Em Le Souvenir d’un avenir, Chris Marker reitera a sua convicção de que, para alcançarmos uma forma de verdade imemorial, é necessário penetrar a História supostamente objetiva pela via dos afetos e do sensível. Para Yannick Bellon, a realização deste filme é a ocasião de revistar a história da sua família e de rememorar a sua própria infância: fotografias de reportagens, álbuns de família e anúncios publicitários confundem-se na obra da sua mãe, onde surgem várias vezes a própria Yannick e a sua irmã Loleh (a quem o filme é dedicado).
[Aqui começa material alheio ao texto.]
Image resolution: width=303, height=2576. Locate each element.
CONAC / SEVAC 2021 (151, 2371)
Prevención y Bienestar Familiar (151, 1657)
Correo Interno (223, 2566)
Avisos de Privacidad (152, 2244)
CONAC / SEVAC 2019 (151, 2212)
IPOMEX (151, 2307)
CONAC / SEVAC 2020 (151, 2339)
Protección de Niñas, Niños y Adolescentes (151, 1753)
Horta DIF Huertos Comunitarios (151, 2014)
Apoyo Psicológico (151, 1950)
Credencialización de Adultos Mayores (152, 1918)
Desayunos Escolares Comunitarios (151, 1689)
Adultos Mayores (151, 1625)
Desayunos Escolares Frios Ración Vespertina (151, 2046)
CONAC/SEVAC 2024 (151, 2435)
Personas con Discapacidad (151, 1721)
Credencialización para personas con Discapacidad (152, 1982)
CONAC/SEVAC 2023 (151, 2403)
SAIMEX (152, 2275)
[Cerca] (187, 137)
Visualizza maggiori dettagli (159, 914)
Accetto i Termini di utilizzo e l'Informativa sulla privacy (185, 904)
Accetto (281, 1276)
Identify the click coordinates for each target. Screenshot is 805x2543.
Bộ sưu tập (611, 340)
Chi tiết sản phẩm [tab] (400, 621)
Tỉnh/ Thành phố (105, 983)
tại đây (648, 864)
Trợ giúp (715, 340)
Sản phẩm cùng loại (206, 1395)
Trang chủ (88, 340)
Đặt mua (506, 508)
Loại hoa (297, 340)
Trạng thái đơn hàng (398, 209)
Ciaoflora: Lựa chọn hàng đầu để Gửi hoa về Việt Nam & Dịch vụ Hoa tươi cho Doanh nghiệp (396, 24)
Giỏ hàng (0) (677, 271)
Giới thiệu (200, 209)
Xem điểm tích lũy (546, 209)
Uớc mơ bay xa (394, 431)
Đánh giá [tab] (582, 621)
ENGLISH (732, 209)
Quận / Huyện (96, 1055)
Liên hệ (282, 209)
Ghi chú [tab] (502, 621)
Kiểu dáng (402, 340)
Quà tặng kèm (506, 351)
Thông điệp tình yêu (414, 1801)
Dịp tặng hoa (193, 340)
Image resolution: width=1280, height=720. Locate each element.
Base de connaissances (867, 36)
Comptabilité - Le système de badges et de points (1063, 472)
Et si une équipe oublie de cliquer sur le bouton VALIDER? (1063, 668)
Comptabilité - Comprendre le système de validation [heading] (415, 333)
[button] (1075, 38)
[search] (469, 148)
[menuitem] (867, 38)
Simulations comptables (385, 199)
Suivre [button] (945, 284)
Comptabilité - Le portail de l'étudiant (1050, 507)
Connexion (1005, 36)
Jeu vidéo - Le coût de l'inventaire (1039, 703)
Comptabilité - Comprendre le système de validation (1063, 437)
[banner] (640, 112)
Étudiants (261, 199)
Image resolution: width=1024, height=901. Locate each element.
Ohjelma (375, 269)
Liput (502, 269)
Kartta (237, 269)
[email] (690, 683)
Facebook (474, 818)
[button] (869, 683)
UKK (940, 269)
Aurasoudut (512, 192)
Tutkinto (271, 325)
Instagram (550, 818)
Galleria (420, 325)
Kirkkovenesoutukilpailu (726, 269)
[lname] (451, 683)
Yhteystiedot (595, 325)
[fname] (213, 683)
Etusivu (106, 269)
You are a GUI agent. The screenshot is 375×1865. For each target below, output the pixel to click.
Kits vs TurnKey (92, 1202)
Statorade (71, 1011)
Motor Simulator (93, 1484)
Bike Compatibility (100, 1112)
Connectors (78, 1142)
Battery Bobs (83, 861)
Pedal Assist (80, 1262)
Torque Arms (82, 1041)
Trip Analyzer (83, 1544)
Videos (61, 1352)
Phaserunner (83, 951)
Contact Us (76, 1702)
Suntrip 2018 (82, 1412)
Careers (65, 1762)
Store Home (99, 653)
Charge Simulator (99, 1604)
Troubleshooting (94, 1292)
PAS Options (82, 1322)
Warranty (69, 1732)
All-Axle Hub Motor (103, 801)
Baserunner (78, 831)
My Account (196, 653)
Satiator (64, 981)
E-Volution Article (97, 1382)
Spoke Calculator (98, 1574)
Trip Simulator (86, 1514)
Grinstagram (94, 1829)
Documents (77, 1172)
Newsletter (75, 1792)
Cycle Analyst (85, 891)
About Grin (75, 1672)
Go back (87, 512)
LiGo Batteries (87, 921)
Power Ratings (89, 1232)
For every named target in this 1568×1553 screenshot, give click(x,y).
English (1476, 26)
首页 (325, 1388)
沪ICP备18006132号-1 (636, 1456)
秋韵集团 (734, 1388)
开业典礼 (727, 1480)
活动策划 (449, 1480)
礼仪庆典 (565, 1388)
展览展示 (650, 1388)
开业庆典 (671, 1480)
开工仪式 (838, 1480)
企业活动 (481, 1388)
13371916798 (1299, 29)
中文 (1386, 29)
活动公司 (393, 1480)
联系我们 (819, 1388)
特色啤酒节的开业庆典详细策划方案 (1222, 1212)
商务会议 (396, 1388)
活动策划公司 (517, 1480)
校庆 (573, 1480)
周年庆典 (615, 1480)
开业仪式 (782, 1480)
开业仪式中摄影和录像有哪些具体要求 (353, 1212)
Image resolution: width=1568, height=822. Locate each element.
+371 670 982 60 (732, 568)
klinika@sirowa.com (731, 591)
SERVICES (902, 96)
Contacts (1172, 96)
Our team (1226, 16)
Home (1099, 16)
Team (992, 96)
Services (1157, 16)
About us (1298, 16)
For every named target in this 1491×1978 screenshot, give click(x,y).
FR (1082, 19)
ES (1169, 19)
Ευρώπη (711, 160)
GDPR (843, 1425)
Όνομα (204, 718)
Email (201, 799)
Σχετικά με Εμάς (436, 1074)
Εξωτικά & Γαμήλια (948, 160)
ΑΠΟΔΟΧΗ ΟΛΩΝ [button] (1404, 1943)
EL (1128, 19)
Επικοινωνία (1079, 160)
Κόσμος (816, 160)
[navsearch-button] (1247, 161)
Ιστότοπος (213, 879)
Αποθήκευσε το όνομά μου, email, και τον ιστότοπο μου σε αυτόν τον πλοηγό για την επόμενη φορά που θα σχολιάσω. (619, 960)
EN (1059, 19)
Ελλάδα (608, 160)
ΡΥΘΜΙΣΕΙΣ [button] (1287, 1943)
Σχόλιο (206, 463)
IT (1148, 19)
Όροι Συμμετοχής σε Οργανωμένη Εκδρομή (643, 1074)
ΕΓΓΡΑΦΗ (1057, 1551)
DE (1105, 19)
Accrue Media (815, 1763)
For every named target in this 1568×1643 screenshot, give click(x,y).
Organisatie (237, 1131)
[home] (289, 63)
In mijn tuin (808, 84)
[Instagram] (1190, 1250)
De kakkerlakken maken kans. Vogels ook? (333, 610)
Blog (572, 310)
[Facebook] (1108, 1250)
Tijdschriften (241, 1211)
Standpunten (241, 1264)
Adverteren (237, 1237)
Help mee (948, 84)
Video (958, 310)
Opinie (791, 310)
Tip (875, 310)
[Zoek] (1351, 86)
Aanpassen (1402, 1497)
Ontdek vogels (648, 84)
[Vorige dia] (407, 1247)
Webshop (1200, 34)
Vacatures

Já Marker parece ir especificamente à procura das imagens que o conduzem numa viagem ao coração da memória cinéfila da geração entre as duas guerras: de Auguste Lumière a Henri Langlois, passando por Musidora e Jean Gabin, adivinha-se o destino do cinématographe como um “olho aberto sobre o mundo”, celebra-se o cinema como aliado da Resistência Francesa durante a Ocupação Nazi, e presenteia-se o espectador com a imagem única de uma banheira cheia de bobines de filmes, o “berço de todas as cinematecas”.

Sobre as imagens dispares, um “tecido sonoro” atribuído a Michel Krasna (um dos pseudónimos de Chris Marker, alegadamente irmão de Sandor Krasna, o cameraman fictício de Sans soleil) dá espessura e tece significados. Para além das pontuações musicais, um texto assinado por Chris Marker e Yannick Bellon é recitado em off pelo ator Pierre Arditi, numa voz solene que nos transporta imediatamente para a paisagem sonora do filme-ensaio à la Resnais ou à la Godard. Esta voz off contribui para estabelecer ligações inesperadas entre imagens, segundo um método que não está longe da livre associação de ideias praticada pelos surrealistas: “Comparar dois objetos tão distantes quanto possível um do outro ou, por qualquer outro método, colocá-los frente a frente de uma maneira abrupta e surpreendente, continua a ser a tarefa mais elevada à qual a poesia pode almejar”, assim escrevia André Breton em Les Vases communicants (1932). Para Breton, só os poetas seriam capazes de realizar a derradeira operação de síntese entre sonho utópico e ação revolucionária; seria esse também o poder do olhar de Denise Bellon, a capacidade de transformar radicalmente o mundo pelo modo como o revela e interpreta através da sua prática fotográfica? Os co-realizadores do filme parecem pensar que sim.
Apesar da sua crença no caráter visionário da imagem fotográfica, Chris Marker e Yannick Bellon temperam a dimensão poética e profética da obra da fotógrafa com rasgos de clarividência, por vezes nostálgica, por vezes irónica, ou mesmo cruel. Hoje, quase cem anos mais tarde, talvez achemos que as imagens do filme não precisam de uma voz tão (omni)presente, uma voz que nos assegure de que os factos fotografados ocorreram realmente e nos descreva aquilo que no momento o nosso olhar não soube reconhecer. No fundo, há algo de simultaneamente frustrante e avassalador na maneira como esta voz off opera as transições entre as sequências fotográficas, talvez porque a sua eloquência tende a ofuscar o caráter incontestável das imagens que nos são dadas a ver. Diante dessas fotografias do passado, somos apenas espectadores passivos de um futuro que se desenha no horizonte ao longo das décadas, ou seremos ainda capazes de conceber imagens que alterem o rumo da História?
Le Souvenir d’un avenir passa na Casa do Cinema do Museu de Serralves no dia 15 de Junho, às 18h30, no âmbito do ciclo “Cinema e Fotografia: visões espectrais”. A projeção será precedida das curtas-metragens Rupture (1961) de Pierre Étaix e Jean-Claude Carrière, A caça revoluções (2013) de Margarida Rêgo e Os Mortos (2018) de Gonçalo Robalo.